BHの欠点として指摘されやすい共鳴音は、ほぼ確認できませんでした。チェロ四重奏を聴いても、違和感は皆無です。
ホーン長が短いBHは癖が出にくい…と言われますが、今回もその法則が適用できたようですね。
欠点を挙げるとすれば、やや音に「固さ」があることでしょうか。ギターの独奏では、抑揚豊かな演奏に聴こえる一方で、ギターの本体が響かせる繊細な響きや倍音成分は少なめでした。オルガンももう一歩伸びやかさが欲しいところです。
さて、試聴感想はこんなところにしておいて、
早速測定をしていきましょう。
まずは、SP本体を壁際(普段の設置場所)に設置し、軸上1m(片ch)で周波数特性を測定します。
(設置:壁際、 距離:軸上1m )
若干ハイ上がりですが、低音部の90Hzのピークが幸いして70Hzぐらいまでは再生できているといっても良いでしょう。
ホーン長さが1.2mしかないBHとしては驚異的な低音の伸びだと言っても良いかもしれません。
次に、軸上から30°だけずらしたマイク位置で再測定するとこんな感じになります。
(設置:壁際、 距離:30°1m )
だいぶ聴感イメージに近いグラフになったかもしれません。
次は、スピーカーを ぐ〜っと壁から離して、
部屋の中央付近での測定を行います。
(設置:部屋中央付近、 距離:軸上0.5m )
なんと、低音が消えましたw
バックロードホーン型(特にホーンが短いやつ)は、部屋と一体となって動作するので、設置場所の影響を受けやすいのです。
あまり一喜一憂せず、淡々と測定を進めていきましょうw
こちらは、軸上ではなく30°ずらしての測定。
(設置:部屋中央付近、 距離:距離:30°0.5m )
10kHz以上は大分落ちますが、むしろフラットに近づいたかもしれません。
他のフルレンジに比べると、指向性は広い方だと思います。
お次は、ユニット直前の特性です。
(設置:部屋中央付近、 距離:ユニット直前 5cm )
近距離での測定なので、1kHz以上の特性はアテになりません。
注目は、低域に出現するディップで、ホーンの共振周波数に相当します。
本作では、60Hzと160Hzでしょうか。
こちらは、ホーン開口部の特性。
ホーン開口部に、ずぶっと(3cmぐらい?)マイクを突っ込んでの測定です。
(設置:部屋中央付近、 距離:ホーン開口部 0cm )
※ノイズの影響を受けた50Hz付近はデータ削除済。
典型的なBHのホーン開口部の特性で、160Hzから800Hzぐらいに細かい凹凸があります。
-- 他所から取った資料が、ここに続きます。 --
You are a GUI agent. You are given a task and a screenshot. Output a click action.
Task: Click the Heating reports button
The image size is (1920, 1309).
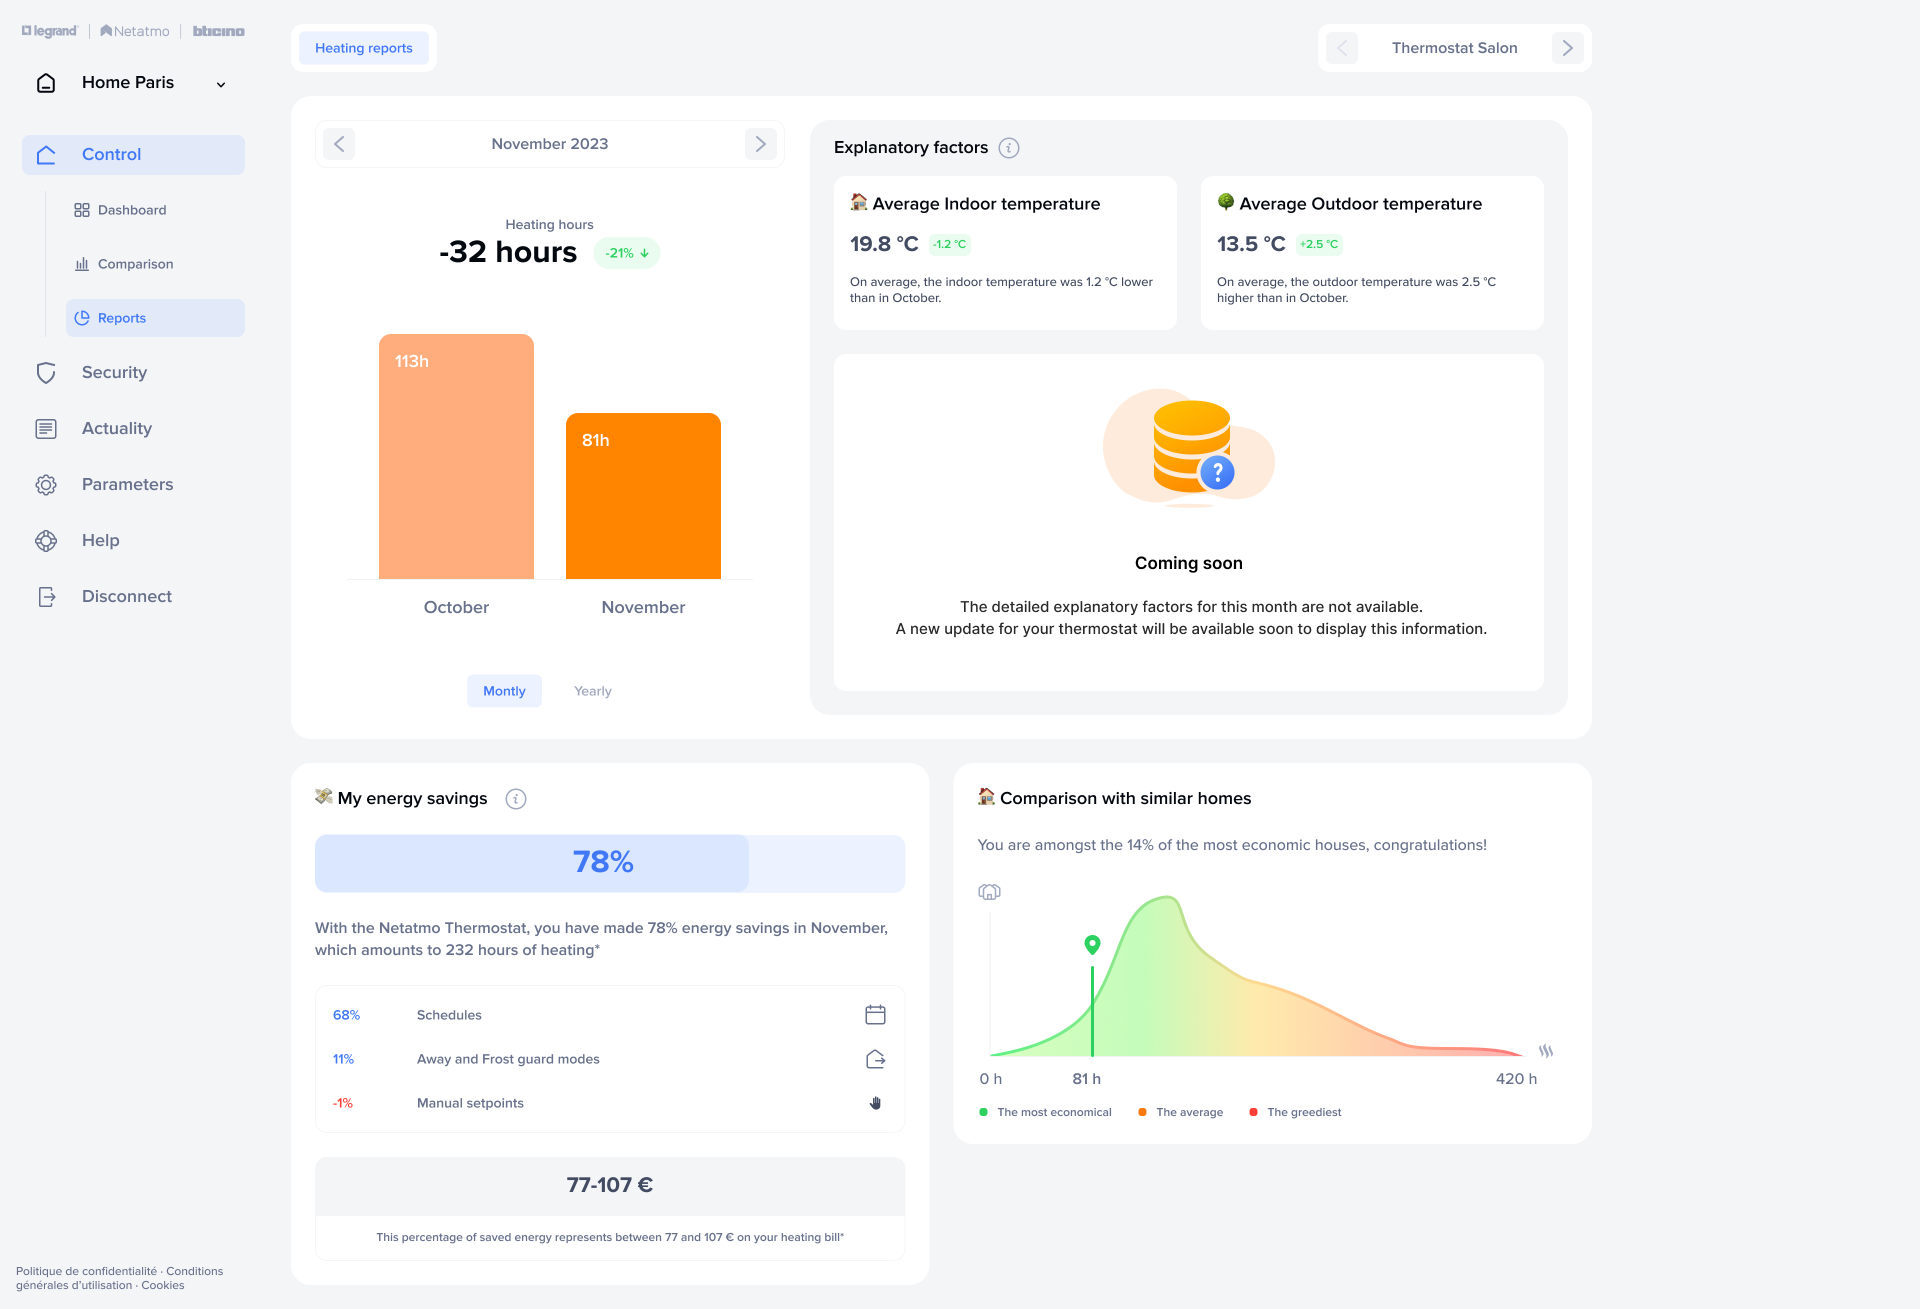364,48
聴感では気にならなかったものの、音響管としての共鳴が少なからず起こっているようです。
ラストは、インピーダンスの測定です。
山谷…が何個かありますが、
山は、38Hz、115Hz、200Hz、(315Hz)
谷は、80Hz、150Hz、(250Hz)
といったところですね。
なかなか解釈が難しいので、次回の日記以降で一つずつ考察していこうと思います。
さて、今回は沢山の測定結果を並べてしまいましたが、
次回の日記で、自分なりの解釈を加えながら、データを見ていこうと思います。